◆ **Instructions for the task**: Each entry here is to be restated word for word.

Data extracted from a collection
═══

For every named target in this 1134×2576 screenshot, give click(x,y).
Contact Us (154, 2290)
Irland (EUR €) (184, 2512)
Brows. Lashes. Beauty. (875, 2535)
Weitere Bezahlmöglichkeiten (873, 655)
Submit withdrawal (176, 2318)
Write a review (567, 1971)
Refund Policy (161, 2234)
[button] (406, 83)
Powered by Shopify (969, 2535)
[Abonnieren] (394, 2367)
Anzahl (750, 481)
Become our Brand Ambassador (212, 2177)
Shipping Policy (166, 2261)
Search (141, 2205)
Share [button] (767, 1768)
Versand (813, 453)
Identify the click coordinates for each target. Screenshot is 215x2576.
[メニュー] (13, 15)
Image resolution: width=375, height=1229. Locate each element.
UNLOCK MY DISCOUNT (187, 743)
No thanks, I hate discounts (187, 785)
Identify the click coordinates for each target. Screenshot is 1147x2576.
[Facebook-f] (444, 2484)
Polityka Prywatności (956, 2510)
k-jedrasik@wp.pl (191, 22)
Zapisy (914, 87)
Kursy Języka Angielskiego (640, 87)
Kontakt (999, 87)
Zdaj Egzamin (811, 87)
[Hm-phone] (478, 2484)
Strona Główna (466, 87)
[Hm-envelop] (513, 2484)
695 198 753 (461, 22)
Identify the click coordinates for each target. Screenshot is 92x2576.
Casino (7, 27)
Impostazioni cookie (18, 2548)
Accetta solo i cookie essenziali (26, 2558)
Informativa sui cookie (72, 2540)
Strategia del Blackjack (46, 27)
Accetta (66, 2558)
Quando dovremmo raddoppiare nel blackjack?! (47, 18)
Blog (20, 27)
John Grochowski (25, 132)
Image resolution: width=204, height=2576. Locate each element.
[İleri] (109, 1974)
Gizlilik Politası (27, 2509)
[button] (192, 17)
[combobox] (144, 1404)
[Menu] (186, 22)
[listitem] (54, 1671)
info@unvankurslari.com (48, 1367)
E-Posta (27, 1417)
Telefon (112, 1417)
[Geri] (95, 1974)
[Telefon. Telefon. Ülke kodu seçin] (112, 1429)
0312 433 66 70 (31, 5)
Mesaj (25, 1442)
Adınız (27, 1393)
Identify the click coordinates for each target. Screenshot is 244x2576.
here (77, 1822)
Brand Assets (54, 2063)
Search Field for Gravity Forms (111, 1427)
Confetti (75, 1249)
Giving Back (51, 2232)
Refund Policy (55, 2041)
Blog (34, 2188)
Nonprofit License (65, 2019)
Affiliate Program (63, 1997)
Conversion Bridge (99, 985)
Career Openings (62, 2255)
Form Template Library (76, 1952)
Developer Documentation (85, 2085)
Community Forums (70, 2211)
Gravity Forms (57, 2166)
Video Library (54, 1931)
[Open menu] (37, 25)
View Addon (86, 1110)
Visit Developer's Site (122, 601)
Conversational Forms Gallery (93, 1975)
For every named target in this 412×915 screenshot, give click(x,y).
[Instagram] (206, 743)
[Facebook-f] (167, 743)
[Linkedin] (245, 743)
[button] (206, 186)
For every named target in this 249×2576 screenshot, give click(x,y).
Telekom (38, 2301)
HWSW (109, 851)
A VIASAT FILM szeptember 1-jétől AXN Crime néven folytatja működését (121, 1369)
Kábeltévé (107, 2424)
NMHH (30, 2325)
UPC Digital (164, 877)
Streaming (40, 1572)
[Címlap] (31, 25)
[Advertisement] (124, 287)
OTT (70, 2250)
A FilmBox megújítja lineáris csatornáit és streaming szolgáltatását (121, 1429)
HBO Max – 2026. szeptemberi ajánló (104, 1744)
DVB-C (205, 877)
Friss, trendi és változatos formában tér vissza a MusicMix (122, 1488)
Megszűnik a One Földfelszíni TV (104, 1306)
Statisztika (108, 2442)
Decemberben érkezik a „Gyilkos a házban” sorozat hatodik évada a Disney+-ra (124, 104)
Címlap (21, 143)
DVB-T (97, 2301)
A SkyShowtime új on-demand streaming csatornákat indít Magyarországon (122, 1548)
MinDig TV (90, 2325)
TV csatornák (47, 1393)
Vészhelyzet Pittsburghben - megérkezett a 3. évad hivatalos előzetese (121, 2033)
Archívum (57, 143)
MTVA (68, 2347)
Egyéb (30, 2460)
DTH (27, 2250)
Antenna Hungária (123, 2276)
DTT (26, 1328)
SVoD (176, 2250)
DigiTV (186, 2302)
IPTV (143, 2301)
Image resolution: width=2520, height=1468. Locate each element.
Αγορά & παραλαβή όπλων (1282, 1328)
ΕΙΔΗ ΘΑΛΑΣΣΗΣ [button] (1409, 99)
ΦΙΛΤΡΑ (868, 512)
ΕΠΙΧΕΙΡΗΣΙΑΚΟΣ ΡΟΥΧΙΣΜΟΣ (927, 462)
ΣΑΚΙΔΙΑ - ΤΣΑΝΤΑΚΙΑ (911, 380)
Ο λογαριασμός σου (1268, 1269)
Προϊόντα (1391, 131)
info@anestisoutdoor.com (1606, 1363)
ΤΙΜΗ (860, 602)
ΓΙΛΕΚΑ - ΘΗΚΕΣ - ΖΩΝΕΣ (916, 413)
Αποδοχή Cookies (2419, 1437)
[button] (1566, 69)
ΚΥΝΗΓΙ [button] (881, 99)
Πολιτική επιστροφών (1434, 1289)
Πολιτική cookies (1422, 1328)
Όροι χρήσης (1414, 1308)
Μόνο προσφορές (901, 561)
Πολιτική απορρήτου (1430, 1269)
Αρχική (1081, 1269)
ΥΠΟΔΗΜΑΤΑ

═══

◆ **Answer for this exercise**:
For every named target in this 1134×2576 screenshot, give click(x,y).
Contact Us (154, 2290)
Irland (EUR €) (184, 2512)
Brows. Lashes. Beauty. (875, 2535)
Weitere Bezahlmöglichkeiten (873, 655)
Submit withdrawal (176, 2318)
Write a review (567, 1971)
Refund Policy (161, 2234)
[button] (406, 83)
Powered by Shopify (969, 2535)
[Abonnieren] (394, 2367)
Anzahl (750, 481)
Become our Brand Ambassador (212, 2177)
Shipping Policy (166, 2261)
Search (141, 2205)
Share [button] (767, 1768)
Versand (813, 453)
Identify the click coordinates for each target. Screenshot is 215x2576.
[メニュー] (13, 15)
Image resolution: width=375, height=1229. Locate each element.
UNLOCK MY DISCOUNT (187, 743)
No thanks, I hate discounts (187, 785)
Identify the click coordinates for each target. Screenshot is 1147x2576.
[Facebook-f] (444, 2484)
Polityka Prywatności (956, 2510)
k-jedrasik@wp.pl (191, 22)
Zapisy (914, 87)
Kursy Języka Angielskiego (640, 87)
Kontakt (999, 87)
Zdaj Egzamin (811, 87)
[Hm-phone] (478, 2484)
Strona Główna (466, 87)
[Hm-envelop] (513, 2484)
695 198 753 (461, 22)
Identify the click coordinates for each target. Screenshot is 92x2576.
Casino (7, 27)
Impostazioni cookie (18, 2548)
Accetta solo i cookie essenziali (26, 2558)
Informativa sui cookie (72, 2540)
Strategia del Blackjack (46, 27)
Accetta (66, 2558)
Quando dovremmo raddoppiare nel blackjack?! (47, 18)
Blog (20, 27)
John Grochowski (25, 132)
Image resolution: width=204, height=2576. Locate each element.
[İleri] (109, 1974)
Gizlilik Politası (27, 2509)
[button] (192, 17)
[combobox] (144, 1404)
[Menu] (186, 22)
[listitem] (54, 1671)
info@unvankurslari.com (48, 1367)
E-Posta (27, 1417)
Telefon (112, 1417)
[Geri] (95, 1974)
[Telefon. Telefon. Ülke kodu seçin] (112, 1429)
0312 433 66 70 (31, 5)
Mesaj (25, 1442)
Adınız (27, 1393)
Identify the click coordinates for each target. Screenshot is 244x2576.
here (77, 1822)
Brand Assets (54, 2063)
Search Field for Gravity Forms (111, 1427)
Confetti (75, 1249)
Giving Back (51, 2232)
Refund Policy (55, 2041)
Blog (34, 2188)
Nonprofit License (65, 2019)
Affiliate Program (63, 1997)
Conversion Bridge (99, 985)
Career Openings (62, 2255)
Form Template Library (76, 1952)
Developer Documentation (85, 2085)
Community Forums (70, 2211)
Gravity Forms (57, 2166)
Video Library (54, 1931)
[Open menu] (37, 25)
View Addon (86, 1110)
Visit Developer's Site (122, 601)
Conversational Forms Gallery (93, 1975)
For every named target in this 412×915 screenshot, give click(x,y).
[Instagram] (206, 743)
[Facebook-f] (167, 743)
[Linkedin] (245, 743)
[button] (206, 186)
For every named target in this 249×2576 screenshot, give click(x,y).
Telekom (38, 2301)
HWSW (109, 851)
A VIASAT FILM szeptember 1-jétől AXN Crime néven folytatja működését (121, 1369)
Kábeltévé (107, 2424)
NMHH (30, 2325)
UPC Digital (164, 877)
Streaming (40, 1572)
[Címlap] (31, 25)
[Advertisement] (124, 287)
OTT (70, 2250)
A FilmBox megújítja lineáris csatornáit és streaming szolgáltatását (121, 1429)
HBO Max – 2026. szeptemberi ajánló (104, 1744)
DVB-C (205, 877)
Friss, trendi és változatos formában tér vissza a MusicMix (122, 1488)
Megszűnik a One Földfelszíni TV (104, 1306)
Statisztika (108, 2442)
Decemberben érkezik a „Gyilkos a házban” sorozat hatodik évada a Disney+-ra (124, 104)
Címlap (21, 143)
DVB-T (97, 2301)
A SkyShowtime új on-demand streaming csatornákat indít Magyarországon (122, 1548)
MinDig TV (90, 2325)
TV csatornák (47, 1393)
Vészhelyzet Pittsburghben - megérkezett a 3. évad hivatalos előzetese (121, 2033)
Archívum (57, 143)
MTVA (68, 2347)
Egyéb (30, 2460)
DTH (27, 2250)
Antenna Hungária (123, 2276)
DTT (26, 1328)
SVoD (176, 2250)
DigiTV (186, 2302)
IPTV (143, 2301)
Image resolution: width=2520, height=1468. Locate each element.
Αγορά & παραλαβή όπλων (1282, 1328)
ΕΙΔΗ ΘΑΛΑΣΣΗΣ [button] (1409, 99)
ΦΙΛΤΡΑ (868, 512)
ΕΠΙΧΕΙΡΗΣΙΑΚΟΣ ΡΟΥΧΙΣΜΟΣ (927, 462)
ΣΑΚΙΔΙΑ - ΤΣΑΝΤΑΚΙΑ (911, 380)
Ο λογαριασμός σου (1268, 1269)
Προϊόντα (1391, 131)
info@anestisoutdoor.com (1606, 1363)
ΤΙΜΗ (860, 602)
ΓΙΛΕΚΑ - ΘΗΚΕΣ - ΖΩΝΕΣ (916, 413)
Αποδοχή Cookies (2419, 1437)
[button] (1566, 69)
ΚΥΝΗΓΙ [button] (881, 99)
Πολιτική επιστροφών (1434, 1289)
Πολιτική cookies (1422, 1328)
Όροι χρήσης (1414, 1308)
Μόνο προσφορές (901, 561)
Πολιτική απορρήτου (1430, 1269)
Αρχική (1081, 1269)
ΥΠΟΔΗΜΑΤΑ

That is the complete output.